Lifestyle-related disease is on the rise in South Africa, including high blood pressure. A partnership involving Oxford University, including academics and DPhil students from the Department of Engineering Science Institute of Biomedical Engineering, is putting the nation’s extensive mobile phone network to work in beating the disease.

Blood pressure monitoring

Out in the townships of South Africa’s Western Cape, unemployment can run at 44 per cent. Gang violence leaves people wary of being robbed on the way to a clinic appointment. There is a creeping rise in chronic lifestyle diseases. These include hypertension, now the leading cause of death and disability worldwide. According to the South African Medical Research Council, 6.2 million people in a population of 52 million have high blood pressure and 3.2 million have unacceptably high levels, heightening the risk of heart attacks and strokes.

Since 2009, Oxford Professor of General Practice Andrew Farmer, Professor of Endocrinology and Diabetes at the University of Cape Town and head of the Chronic Disease Initiative for Africa (CDIA) Naomi Levitt, and epidemiologist and medical doctor Kirsty Bobrow have been working together on making use of the mobile phone network to benefit health care in South Africa. South Africa’s mobile network has excellent coverage across the country and almost 90 per cent of the population, even in remoter areas, possesses a phone.

The result has been the SMS-Adherence Support (StAR) Trial, a partnership involving Oxford, the CDIA and the University of Cape Town (UCT) and the South African Medical Research Council (SAMRC). Professor Farmer and Dr Bobrow started working with patients with high blood pressure and primary care clinic staff in the Western Cape. Together, they compiled a library of messages suitable to be used as text prompts and reminders. The resulting intervention was then tested at one large clinic serving the Langa and Bonteheuwel townships.

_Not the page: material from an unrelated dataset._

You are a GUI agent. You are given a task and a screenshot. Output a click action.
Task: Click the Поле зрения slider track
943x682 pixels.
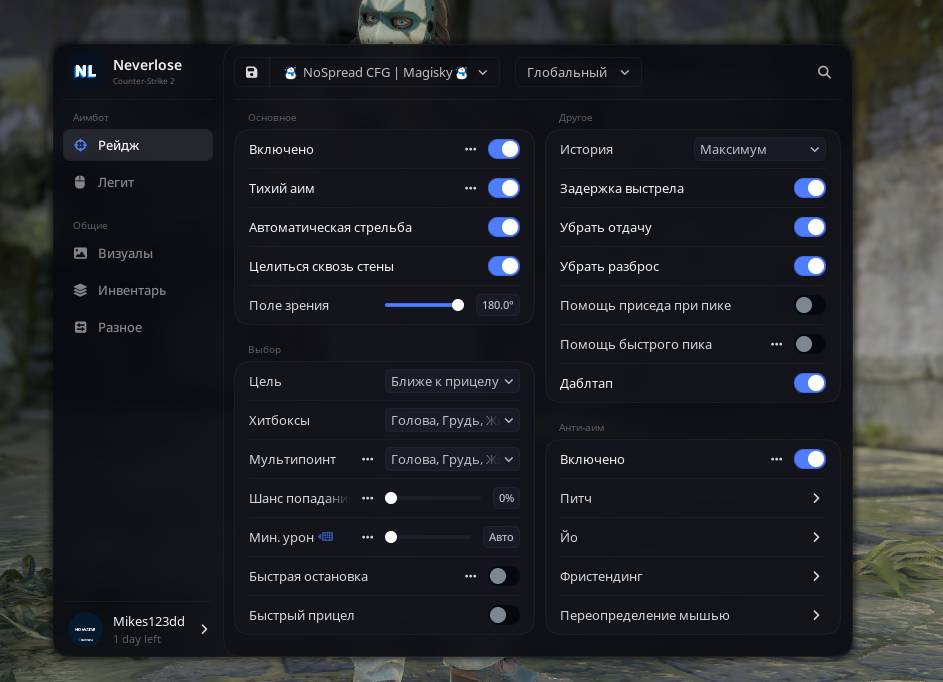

Strong technical underpinning

The project was built on a strong technical underpinning. Professor Lionel Tarassenko, Head of the Department of Engineering Science, secured funding for the project from the Wellcome Trust and the Engineering and Physical Sciences Research Council, and brought on board a team of Biomedical Engineers, Thomas Brennan and David Springer, both Rhodes Scholars from South Africa.

David SpringerDavid Springer set up a system that could handle data from patients and could work out what message to send them and when, running with very little extra input from the clinic. He said: “We set up a system that allowed the collection of patient information in the clinic, such as their blood pressure measurements, phone number and appointment schedule. This was uploaded to a medical record system, which then sent the texts automatically. Including the patient’s first name, and the name of their doctor in the texts really made them feel that they were getting individual care”.

Professor Farmer said: The SMS-messages can be prompts to collect your medicine or to take it regularly. Others focus on worries people may have about side-effects. Or we can suggest what to talk about with their families about illness – many people are reluctant to. Sometimes we just wish them Happy Birthday”.

Blood pressure monitoring equipment

Tone is important, and the team consulted with patients and health care providers to make sure the right words were used in the different languages of the project, including English, Afrikaans and Xhosa. Travelling to the clinic is difficult for many, so appointment reminders were sent out two days in advance to give patients time to prepare.

More than five years on, the team is nearing the end of a trial involving 1300 patients. Professor Farmer said: “It’s clear that people found using the system very helpful. We have stayed in contact with 97 per cent of patients, which in itself demonstrates how people felt this was relevant”.

One major success of the project has been increasing research capacity in South Africa and strengthening the research links between Oxford and South African academic institutions.

There are plans to start new trials in Cape Town and Johannesburg in South Africa and in Lilongwe in Malawi, and also to see if the intervention could work with people with diabetes.